Maybe it's time to practice "positive cash-flow techniques". Of course, YMMV.

Wednesday, July 2, 2008

MS Office by subscription

Here's the news link from ZD NET:
New Microsoft Office subscription bundle to hit in mid-July

Basically they're bundling several basic services together. Some are comparing it to Google's free stuff, but it's also comparable to Mac's "paid-for" stuff:
includes a version of Office Home and Student 2007; Windows Live OneCare,
Microsoft’s PC management/security bundle; a few Windows Live
communication/collaboration services; and Office Live Workspace, Microsoft’s
online-collaboration add-on to Office.

I talked about this previously.

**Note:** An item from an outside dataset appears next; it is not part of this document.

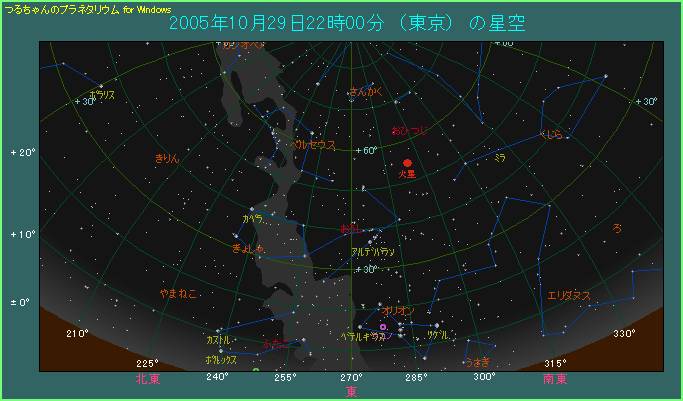
Task: Click the ペルセウス constellation name
Action: pos(313,144)
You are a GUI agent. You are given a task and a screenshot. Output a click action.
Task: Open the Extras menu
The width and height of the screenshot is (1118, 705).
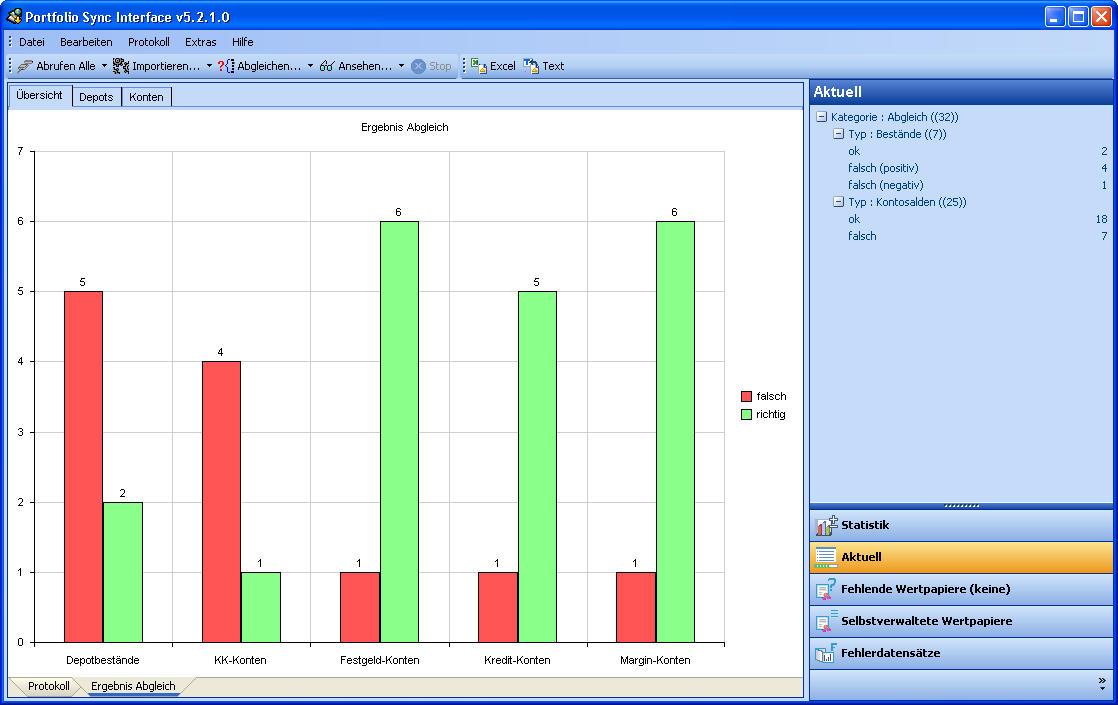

And I honestly think that subscriptions are the future of all. Obviously, the "talkback" forum was filled with open-source people who don't "get it".

But I think that the populace is finally ready for the concept that everything on their computer is comprised of "services" and that software is alive.

Unfortunately, MS missed one big piece here: Outlook. The early adopters who will want this service are the same type of people who will also want Outlook.